Asimismo, el Obispo de las Islas Afortunadas no debe olvidar que su reino no es de este mundo y, en particular, del mundo de la Drag Sethlas. El ilustre mitrado del hermoso archipiélago atlántico y el personaje que, cubierto de rutilante maquillaje y encaramado a unas inverosímiles plataformas, se entregaba con delectación desatada a la irreverencia más blasfema, pertenecen a universos disjuntos, inconexos, de métricas incompatibles. Por consiguiente, no procede que el Obispo haga comentario alguno sobre el espectáculo carnavalesco, de la misma forma que seguramente a Cristiano Rolando no se le ocurrirá nunca opinar en rueda de prensa sobre las implicaciones antropológicas del estructuralismo. Otra cosa es que, una vez apagadas las luces del show, la Drag Sethlas recupere su aspecto normal y en ese momento, como integrante que es del género humano, necesite de los auxilios espirituales de la Iglesia si atraviesa tribulaciones, dudas o sufrimientos, pero mientras evolucione sobre el escenario en contorsiones insinuantes cubierta de lentejuelas, el Obispo no ha de darse por enterado de su presencia. La Drag Sethlas está en lo suyo y el Obispo ha de dedicarse a lo que es de su competencia y cualquier interacción entre ambos resulta fuera de lugar.

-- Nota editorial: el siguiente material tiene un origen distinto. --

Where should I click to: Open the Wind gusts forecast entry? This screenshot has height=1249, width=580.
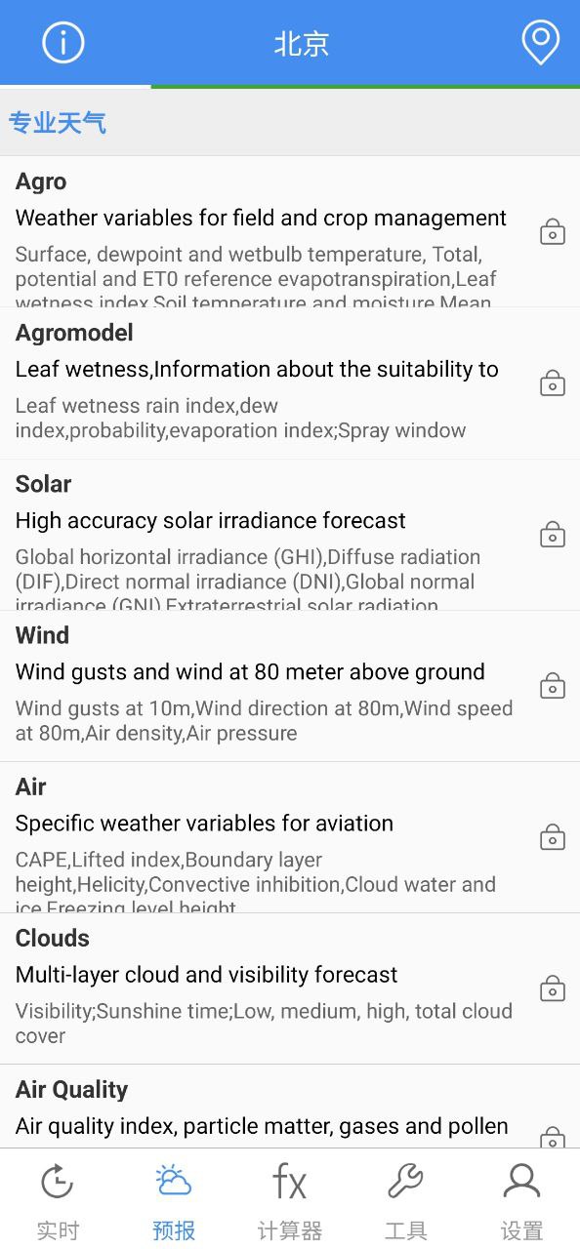290,686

Por último, un Obispo, además de casto y caritativo, ha de tener clara la jerarquía de sus valores y, en consonancia con ella, evaluar el nivel de gravedad de las desgracias a las que asiste. Dejando aparte, como ya he explicado, que las fantasías teatrales de las Drag Queens en general y de la ganadora del Premio del Carnaval de Canarias en particular, han de ser ignoradas por cualquier diocesano que se precie, si incurre en el flagrante error de entrar a tan húmedo trapo, que por lo menos no lo agrave con una pifia tan tremenda como comparar el descaro de un profesional de la farándula en época de Carnaval con una de las tragedias aéreas más terribles de la historia de la aviación comercial española con ciento cincuenta y cuatro víctimas mortales y concluir que el primero le había causado más desazón que la segunda. El hecho de que el Obispo Cases no advirtiera de que semejante aseveración levantaría una ola de justificada indignación que pondría en entredicho su sensibilidad moral y su IQ, indica que ha de retirarse de inmediato para entregarse a la meditación y leer un buen manual de comunicación. En realidad, a partir de esta amarga experiencia, si yo fuera el Papa Francisco, dictaría una instrucción apostólica en virtud de la cual todo sacerdote católico ha de alternar diariamente la atención al breviario con el estudio diligente de El octavo sentido de José Antonio Llorente. Así, el camino hacia la dicha eterna no quedaría perturbado por tropiezos incomprensibles en este valle de lágrimas.